» **Requirement**
If a line in the data contains "Thrive", copy it out.

(Extracted records)
◆ ◆ ◆ ◆ ◆

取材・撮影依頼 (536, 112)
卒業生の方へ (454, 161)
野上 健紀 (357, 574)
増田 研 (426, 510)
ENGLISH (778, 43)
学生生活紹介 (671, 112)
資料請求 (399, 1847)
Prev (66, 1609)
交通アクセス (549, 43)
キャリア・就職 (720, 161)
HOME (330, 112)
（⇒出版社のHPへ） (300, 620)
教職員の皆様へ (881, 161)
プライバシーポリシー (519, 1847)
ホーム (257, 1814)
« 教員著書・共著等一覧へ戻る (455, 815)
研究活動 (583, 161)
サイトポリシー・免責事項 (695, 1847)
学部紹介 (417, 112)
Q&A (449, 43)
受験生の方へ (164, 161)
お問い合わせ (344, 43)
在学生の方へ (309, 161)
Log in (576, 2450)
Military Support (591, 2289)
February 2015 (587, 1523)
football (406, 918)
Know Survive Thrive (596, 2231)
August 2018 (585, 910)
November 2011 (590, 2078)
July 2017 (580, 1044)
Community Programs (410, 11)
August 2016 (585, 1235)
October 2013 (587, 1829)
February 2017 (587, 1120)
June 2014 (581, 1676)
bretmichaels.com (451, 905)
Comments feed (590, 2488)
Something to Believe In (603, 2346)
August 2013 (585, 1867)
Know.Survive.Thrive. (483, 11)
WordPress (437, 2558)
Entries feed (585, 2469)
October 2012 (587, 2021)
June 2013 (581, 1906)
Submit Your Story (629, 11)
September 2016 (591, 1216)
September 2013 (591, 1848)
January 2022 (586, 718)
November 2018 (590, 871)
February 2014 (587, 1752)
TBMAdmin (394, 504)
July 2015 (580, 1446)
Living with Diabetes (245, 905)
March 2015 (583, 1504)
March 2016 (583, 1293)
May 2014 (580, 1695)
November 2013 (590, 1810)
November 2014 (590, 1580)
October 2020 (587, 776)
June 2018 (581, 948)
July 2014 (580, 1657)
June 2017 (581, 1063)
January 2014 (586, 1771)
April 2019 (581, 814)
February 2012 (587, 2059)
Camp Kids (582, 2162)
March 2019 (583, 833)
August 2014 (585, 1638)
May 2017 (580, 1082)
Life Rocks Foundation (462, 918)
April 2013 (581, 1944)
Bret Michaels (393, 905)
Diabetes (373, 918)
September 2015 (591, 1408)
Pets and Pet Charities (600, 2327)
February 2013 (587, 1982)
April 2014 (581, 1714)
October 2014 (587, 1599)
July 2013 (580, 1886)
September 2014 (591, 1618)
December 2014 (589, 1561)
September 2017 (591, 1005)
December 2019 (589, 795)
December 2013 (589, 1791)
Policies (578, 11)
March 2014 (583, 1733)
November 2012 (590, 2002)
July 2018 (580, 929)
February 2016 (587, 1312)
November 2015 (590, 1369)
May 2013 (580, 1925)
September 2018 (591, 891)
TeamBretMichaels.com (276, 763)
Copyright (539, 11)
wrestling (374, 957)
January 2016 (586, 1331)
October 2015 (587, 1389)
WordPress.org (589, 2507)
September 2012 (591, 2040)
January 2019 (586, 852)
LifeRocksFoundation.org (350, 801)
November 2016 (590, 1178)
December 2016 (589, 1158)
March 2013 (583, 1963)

◆ ◆ ◆ ◆ ◆

» **Task answer**
Know Survive Thrive (596, 2231)
Know.Survive.Thrive. (483, 11)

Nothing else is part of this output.